Shelkovnikova TA, Peters OM, Deykin AV, Connor-Robson N, Robinson H, Ustyugov AA, Bachurin SO, Ermolkevich TG, Goldman IL, Sadchikova ER, Kovrazhkina EA, Skvortsova VI, Ling SC, Da Cruz S, Parone PA, Buchman VL, Ninkina NN - J. Biol. Chem. (2013)

Bottom Line: Dysfunction of two structurally and functionally related proteins, FUS and TAR DNA-binding protein of 43 kDa (TDP-43), implicated in crucial steps of cellular RNA metabolism can cause amyotrophic lateral sclerosis (ALS) and certain other neurodegenerative diseases.To address this question, we designed a variant of FUS, FUS 1-359, which is predominantly cytoplasmic, highly aggregate-prone, and lacks a region responsible for RNA recognition and binding.These pathological changes cause abrupt development of a severe motor phenotype at the age of 2.5-4.5 months and death of affected animals within several days of onset.

View Article: PubMed Central - PubMed

Affiliation: School of Biosciences, Cardiff University, Cardiff, Wales, United Kingdom.

ABSTRACT
Dysfunction of two structurally and functionally related proteins, FUS and TAR DNA-binding protein of 43 kDa (TDP-43), implicated in crucial steps of cellular RNA metabolism can cause amyotrophic lateral sclerosis (ALS) and certain other neurodegenerative diseases. The proteins are intrinsically aggregate-prone and form non-amyloid inclusions in the affected nervous tissues, but the role of these proteinaceous aggregates in disease onset and progression is still uncertain.

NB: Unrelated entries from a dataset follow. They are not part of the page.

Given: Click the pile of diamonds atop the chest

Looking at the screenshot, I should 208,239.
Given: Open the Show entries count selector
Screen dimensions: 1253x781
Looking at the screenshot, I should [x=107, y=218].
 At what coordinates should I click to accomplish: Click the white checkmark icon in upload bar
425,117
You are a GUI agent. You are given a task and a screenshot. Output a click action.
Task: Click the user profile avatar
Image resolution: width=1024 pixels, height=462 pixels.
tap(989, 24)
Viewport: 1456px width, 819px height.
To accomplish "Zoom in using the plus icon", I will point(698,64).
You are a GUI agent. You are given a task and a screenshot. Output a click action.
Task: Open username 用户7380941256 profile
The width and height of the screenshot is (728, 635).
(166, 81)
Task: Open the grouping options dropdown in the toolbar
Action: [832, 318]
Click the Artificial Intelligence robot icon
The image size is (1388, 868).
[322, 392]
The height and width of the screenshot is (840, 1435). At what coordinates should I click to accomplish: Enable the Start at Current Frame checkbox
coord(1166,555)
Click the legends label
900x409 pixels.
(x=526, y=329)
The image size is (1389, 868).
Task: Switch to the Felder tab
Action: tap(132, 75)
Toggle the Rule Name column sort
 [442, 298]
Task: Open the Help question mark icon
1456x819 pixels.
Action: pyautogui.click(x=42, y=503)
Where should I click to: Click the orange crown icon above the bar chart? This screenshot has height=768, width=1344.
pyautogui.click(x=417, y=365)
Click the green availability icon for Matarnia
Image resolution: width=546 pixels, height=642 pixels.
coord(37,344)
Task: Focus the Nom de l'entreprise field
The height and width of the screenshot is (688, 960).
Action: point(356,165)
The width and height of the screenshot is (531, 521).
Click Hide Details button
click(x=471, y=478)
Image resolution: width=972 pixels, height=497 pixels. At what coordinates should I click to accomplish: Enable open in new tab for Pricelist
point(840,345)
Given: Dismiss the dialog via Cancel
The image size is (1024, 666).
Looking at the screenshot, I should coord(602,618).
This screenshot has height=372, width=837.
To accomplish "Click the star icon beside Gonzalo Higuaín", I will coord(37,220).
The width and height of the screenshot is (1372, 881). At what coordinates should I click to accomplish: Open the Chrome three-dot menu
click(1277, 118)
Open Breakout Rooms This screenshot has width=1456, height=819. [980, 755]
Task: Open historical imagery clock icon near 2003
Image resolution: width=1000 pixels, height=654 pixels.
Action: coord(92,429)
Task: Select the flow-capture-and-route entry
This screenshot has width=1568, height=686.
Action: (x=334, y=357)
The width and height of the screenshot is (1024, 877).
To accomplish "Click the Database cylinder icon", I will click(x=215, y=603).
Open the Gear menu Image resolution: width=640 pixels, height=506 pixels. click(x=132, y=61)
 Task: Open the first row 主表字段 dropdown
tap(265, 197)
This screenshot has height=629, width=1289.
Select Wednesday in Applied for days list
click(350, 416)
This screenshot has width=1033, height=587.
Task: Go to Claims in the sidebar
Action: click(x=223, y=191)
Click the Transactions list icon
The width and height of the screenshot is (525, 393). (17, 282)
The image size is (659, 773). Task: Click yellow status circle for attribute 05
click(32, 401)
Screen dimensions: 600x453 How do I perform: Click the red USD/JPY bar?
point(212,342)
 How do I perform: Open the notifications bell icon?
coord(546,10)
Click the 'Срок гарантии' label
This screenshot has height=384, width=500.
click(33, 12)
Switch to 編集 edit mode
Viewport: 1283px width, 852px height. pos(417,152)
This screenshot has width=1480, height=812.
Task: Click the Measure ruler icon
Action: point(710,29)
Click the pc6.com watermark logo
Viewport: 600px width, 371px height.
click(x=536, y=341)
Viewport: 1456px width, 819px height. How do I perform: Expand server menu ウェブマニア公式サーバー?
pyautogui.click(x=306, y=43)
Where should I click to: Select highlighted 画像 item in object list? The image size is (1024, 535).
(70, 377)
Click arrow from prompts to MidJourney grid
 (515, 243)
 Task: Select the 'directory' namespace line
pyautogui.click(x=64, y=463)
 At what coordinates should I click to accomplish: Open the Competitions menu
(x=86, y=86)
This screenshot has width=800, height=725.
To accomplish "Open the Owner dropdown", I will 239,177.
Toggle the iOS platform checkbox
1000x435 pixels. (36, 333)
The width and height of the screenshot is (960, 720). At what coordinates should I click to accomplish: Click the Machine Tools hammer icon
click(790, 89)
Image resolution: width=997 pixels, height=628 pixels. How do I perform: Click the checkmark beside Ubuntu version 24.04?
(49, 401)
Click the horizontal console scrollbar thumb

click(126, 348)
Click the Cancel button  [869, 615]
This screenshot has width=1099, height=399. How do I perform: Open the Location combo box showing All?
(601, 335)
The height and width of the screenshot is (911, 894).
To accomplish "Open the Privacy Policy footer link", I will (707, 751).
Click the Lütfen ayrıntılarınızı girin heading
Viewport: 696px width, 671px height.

To address this question, we designed a variant of FUS, FUS 1-359, which is predominantly cytoplasmic, highly aggregate-prone, and lacks a region responsible for RNA recognition and binding. Expression of FUS 1-359 in neurons of transgenic mice, at a level lower than that of endogenous FUS, triggers FUSopathy associated with severe damage of motor neurons and their axons, neuroinflammatory reaction, and eventual loss of selective motor neuron populations. These pathological changes cause abrupt development of a severe motor phenotype at the age of 2.5-4.5 months and death of affected animals within several days of onset. The pattern of pathology in transgenic FUS 1-359 mice recapitulates several key features of human ALS with the dynamics of the disease progression compressed in line with shorter mouse lifespan. Our data indicate that neuronal FUS aggregation is sufficient to cause ALS-like phenotype in transgenic mice.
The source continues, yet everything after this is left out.